DATA FOR THIS EXERCISE -
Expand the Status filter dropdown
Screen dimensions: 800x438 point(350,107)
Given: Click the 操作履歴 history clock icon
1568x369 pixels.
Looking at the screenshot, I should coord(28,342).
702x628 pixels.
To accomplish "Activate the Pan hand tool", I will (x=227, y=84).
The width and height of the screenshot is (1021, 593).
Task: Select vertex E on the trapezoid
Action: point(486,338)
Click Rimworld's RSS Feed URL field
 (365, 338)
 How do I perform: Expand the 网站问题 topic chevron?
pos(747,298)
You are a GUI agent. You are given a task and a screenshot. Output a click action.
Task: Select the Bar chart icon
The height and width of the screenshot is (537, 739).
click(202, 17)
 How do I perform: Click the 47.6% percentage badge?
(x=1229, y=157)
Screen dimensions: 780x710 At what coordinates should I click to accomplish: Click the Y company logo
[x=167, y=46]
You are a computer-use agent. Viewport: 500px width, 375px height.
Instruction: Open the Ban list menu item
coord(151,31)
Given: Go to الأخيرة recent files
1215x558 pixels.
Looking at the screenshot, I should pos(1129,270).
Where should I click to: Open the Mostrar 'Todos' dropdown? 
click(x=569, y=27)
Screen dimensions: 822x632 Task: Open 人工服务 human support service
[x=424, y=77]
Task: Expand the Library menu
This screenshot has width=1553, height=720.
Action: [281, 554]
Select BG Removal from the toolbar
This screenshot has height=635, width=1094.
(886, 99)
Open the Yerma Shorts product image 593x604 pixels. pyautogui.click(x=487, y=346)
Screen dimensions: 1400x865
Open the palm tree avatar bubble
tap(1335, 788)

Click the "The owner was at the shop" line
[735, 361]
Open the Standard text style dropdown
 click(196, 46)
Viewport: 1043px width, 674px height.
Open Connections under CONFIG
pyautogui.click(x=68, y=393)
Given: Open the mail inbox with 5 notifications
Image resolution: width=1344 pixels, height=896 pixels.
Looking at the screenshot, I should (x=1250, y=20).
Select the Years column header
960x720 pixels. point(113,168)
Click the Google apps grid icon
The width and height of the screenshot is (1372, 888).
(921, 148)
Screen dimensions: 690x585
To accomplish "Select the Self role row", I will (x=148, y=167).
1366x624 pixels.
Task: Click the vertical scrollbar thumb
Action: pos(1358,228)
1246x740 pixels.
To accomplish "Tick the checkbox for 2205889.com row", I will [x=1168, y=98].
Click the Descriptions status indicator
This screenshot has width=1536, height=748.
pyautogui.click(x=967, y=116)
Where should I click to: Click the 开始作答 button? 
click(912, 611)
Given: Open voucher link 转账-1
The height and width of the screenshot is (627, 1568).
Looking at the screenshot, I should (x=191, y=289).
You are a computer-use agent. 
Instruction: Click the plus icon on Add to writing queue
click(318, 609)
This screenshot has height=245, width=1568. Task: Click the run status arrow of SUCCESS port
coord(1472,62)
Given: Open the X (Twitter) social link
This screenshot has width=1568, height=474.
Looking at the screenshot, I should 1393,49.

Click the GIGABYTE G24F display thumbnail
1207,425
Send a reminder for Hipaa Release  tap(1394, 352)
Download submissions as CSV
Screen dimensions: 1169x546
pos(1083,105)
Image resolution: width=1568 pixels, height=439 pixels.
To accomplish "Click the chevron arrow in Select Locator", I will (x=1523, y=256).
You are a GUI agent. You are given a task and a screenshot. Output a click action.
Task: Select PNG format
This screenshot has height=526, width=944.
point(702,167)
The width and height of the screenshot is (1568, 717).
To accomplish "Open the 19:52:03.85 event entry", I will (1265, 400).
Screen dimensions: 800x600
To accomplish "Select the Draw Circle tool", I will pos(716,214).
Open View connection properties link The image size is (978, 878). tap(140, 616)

PROBLEM DETAILS -
Word for word, output the lines of the data from its first line through the line where "702x628 pixels." appears, and stop there.

COMPLETED TASK -
Expand the Status filter dropdown
Screen dimensions: 800x438 point(350,107)
Given: Click the 操作履歴 history clock icon
1568x369 pixels.
Looking at the screenshot, I should coord(28,342).
702x628 pixels.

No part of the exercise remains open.